Skip to content

llmcompressor.modifiers.utils.pytorch_helpers

apply_pad_mask_to_batch(batch)

Apply a mask to the input ids of a batch. This is used to zero out padding tokens so they do not contribute to the hessian calculation in the GPTQ and SparseGPT algorithms

Assumes that attention_mask only contains zeros and ones

Parameters:

Name Type Description Default
batch Dict[str, Tensor]

batch to apply padding to if it exists

required

Returns:

Type Description
Dict[str, Tensor]

batch with padding zeroed out in the input_ids

Source code in llmcompressor/modifiers/utils/pytorch_helpers.py
def apply_pad_mask_to_batch(batch: Dict[str, torch.Tensor]) -> Dict[str, torch.Tensor]:
    """
    Apply a mask to the input ids of a batch.

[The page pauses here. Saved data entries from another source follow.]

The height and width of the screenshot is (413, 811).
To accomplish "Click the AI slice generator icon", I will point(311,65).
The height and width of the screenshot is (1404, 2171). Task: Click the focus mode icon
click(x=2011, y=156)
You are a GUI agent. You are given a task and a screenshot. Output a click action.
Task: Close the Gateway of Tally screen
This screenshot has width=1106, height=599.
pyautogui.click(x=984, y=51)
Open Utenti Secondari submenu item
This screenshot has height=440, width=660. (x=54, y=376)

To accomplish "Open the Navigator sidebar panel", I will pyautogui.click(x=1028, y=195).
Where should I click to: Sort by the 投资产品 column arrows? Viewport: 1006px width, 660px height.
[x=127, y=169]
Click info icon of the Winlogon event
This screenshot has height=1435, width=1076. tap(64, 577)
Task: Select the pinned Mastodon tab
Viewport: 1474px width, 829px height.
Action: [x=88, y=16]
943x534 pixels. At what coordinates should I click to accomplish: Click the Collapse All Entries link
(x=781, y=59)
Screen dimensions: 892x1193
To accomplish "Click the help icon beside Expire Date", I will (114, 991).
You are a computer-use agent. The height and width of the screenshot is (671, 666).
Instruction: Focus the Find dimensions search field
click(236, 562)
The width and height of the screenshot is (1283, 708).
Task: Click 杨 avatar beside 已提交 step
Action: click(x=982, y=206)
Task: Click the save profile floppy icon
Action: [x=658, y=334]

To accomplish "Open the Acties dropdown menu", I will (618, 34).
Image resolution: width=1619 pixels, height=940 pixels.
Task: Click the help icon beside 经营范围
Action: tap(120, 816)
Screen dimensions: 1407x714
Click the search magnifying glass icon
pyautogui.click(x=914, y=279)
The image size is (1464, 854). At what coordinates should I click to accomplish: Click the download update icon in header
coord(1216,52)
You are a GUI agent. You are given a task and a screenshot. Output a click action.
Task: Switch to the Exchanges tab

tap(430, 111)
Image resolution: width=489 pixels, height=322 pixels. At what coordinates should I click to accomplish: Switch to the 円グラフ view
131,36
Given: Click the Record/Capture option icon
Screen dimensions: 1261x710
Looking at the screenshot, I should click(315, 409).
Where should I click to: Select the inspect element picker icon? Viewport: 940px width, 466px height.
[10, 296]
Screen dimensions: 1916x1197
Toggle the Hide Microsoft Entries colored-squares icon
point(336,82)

This is used to zero out
    padding tokens so they do not contribute to the hessian calculation in the
    GPTQ and SparseGPT algorithms

    Assumes that `attention_mask` only contains zeros and ones

    :param batch: batch to apply padding to if it exists
    :return: batch with padding zeroed out in the input_ids
    """
    if "attention_mask" in batch:
        for key in ("input_ids", "decoder_input_ids"):
            if key in batch:
                batch[key] = batch[key] * batch["attention_mask"]

    return batch

is_moe_model(model)

Check if the model is a mixture of experts model

Parameters:

Name Type Description Default
model Module

the model to check

required

Returns:

Type Description
bool

True if the model is a mixture of experts model

Source code in llmcompressor/modifiers/utils/pytorch_helpers.py
def is_moe_model(model: Module) -> bool:
    """
    Check if the model is a mixture of experts model

    :param model: the model to check
    :return: True if the model is a mixture of experts model
    """

    # Check for MoE components
    for _, module in model.named_modules():
        module_name = module.__class__.__name__
        if "MoE" in module_name or "Expert" in module_name:
            return True

    # Check config for MoE attributes
    if hasattr(model, "config"):
        if any(
            "moe" in attr.lower() or "expert" in attr.lower()
            for attr in dir(model.config)
        ):
            return True

    return False